- Data listing:
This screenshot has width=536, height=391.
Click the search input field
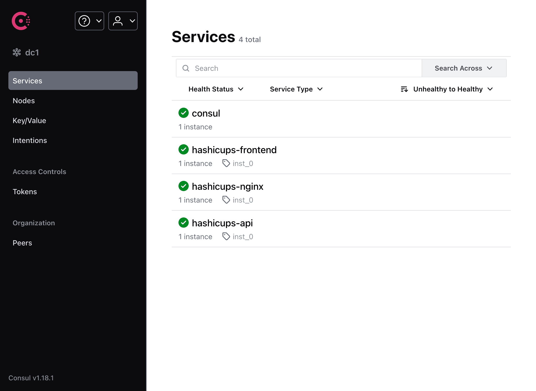(x=298, y=68)
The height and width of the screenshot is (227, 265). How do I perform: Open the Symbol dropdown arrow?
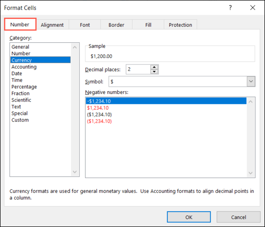tap(251, 81)
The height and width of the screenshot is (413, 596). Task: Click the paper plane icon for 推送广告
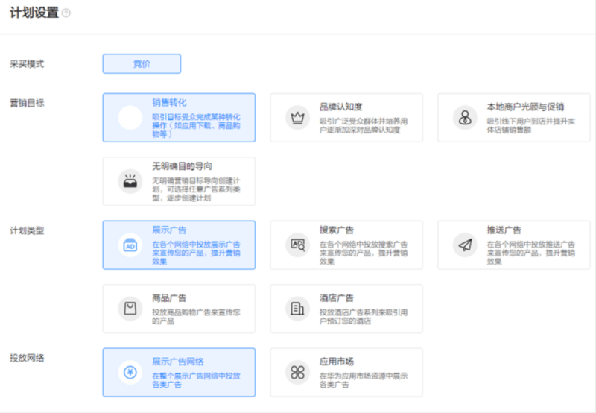pos(465,245)
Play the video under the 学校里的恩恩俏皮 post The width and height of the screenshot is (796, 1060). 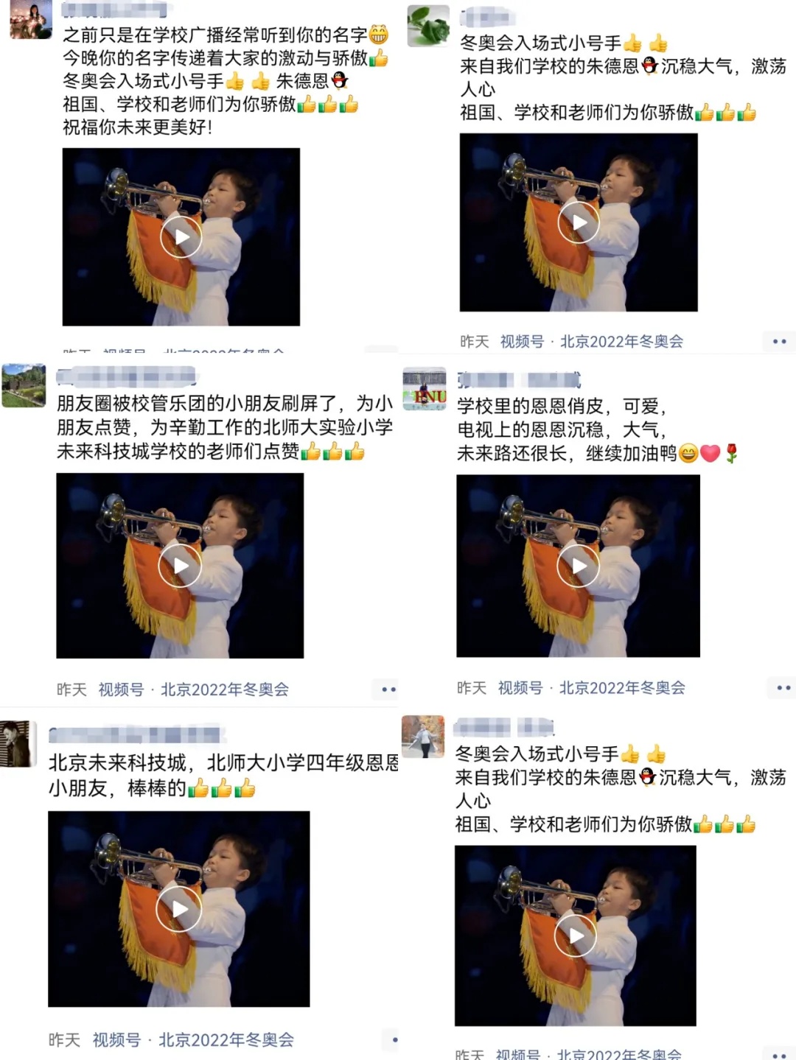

- Task directions: Although the records contain pictures, the output must hold only their exact wording.

- Answer section:
This screenshot has width=536, height=391.
Click the search input field
(x=298, y=68)
The height and width of the screenshot is (227, 265). How do I perform: Open the Symbol dropdown arrow?
tap(251, 81)
The height and width of the screenshot is (413, 596). Task: Click the paper plane icon for 推送广告
pos(465,245)
Play the video under the 学校里的恩恩俏皮 post The width and height of the screenshot is (796, 1060). 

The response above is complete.